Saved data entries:
○ ○ ○

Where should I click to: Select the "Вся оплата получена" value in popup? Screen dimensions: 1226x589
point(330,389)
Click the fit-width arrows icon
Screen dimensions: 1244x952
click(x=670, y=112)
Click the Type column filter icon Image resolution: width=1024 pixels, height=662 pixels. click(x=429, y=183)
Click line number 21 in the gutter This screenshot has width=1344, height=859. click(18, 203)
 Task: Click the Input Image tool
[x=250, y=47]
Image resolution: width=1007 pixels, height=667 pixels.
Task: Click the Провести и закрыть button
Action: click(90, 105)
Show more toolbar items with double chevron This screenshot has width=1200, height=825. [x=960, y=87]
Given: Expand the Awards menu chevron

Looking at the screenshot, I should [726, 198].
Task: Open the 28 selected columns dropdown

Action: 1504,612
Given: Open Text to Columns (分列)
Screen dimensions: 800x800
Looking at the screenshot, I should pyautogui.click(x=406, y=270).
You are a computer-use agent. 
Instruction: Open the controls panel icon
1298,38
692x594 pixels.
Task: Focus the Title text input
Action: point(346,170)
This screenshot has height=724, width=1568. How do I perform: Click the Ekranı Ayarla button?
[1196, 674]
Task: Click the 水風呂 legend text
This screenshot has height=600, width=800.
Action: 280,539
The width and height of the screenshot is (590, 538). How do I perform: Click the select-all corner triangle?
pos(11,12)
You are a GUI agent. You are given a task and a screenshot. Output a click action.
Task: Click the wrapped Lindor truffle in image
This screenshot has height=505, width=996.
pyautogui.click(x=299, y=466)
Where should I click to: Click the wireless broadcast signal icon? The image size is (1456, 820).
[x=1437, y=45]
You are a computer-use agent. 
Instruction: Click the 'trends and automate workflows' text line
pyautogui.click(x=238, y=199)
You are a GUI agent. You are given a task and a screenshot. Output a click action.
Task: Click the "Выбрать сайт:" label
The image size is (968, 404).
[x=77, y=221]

○ ○ ○

Exercise:
The "This screenshot has height=724, width=1568." line through the last line above: set these down exactly and add nothing else.

Response to the exercise:
This screenshot has height=724, width=1568. How do I perform: Click the Ekranı Ayarla button?
[1196, 674]
Task: Click the 水風呂 legend text
This screenshot has height=600, width=800.
Action: 280,539
The width and height of the screenshot is (590, 538). How do I perform: Click the select-all corner triangle?
pos(11,12)
You are a GUI agent. You are given a task and a screenshot. Output a click action.
Task: Click the wrapped Lindor truffle in image
This screenshot has height=505, width=996.
pyautogui.click(x=299, y=466)
Where should I click to: Click the wireless broadcast signal icon? The image size is (1456, 820).
[x=1437, y=45]
You are a computer-use agent. 
Instruction: Click the 'trends and automate workflows' text line
pyautogui.click(x=238, y=199)
You are a GUI agent. You are given a task and a screenshot. Output a click action.
Task: Click the "Выбрать сайт:" label
The image size is (968, 404).
[x=77, y=221]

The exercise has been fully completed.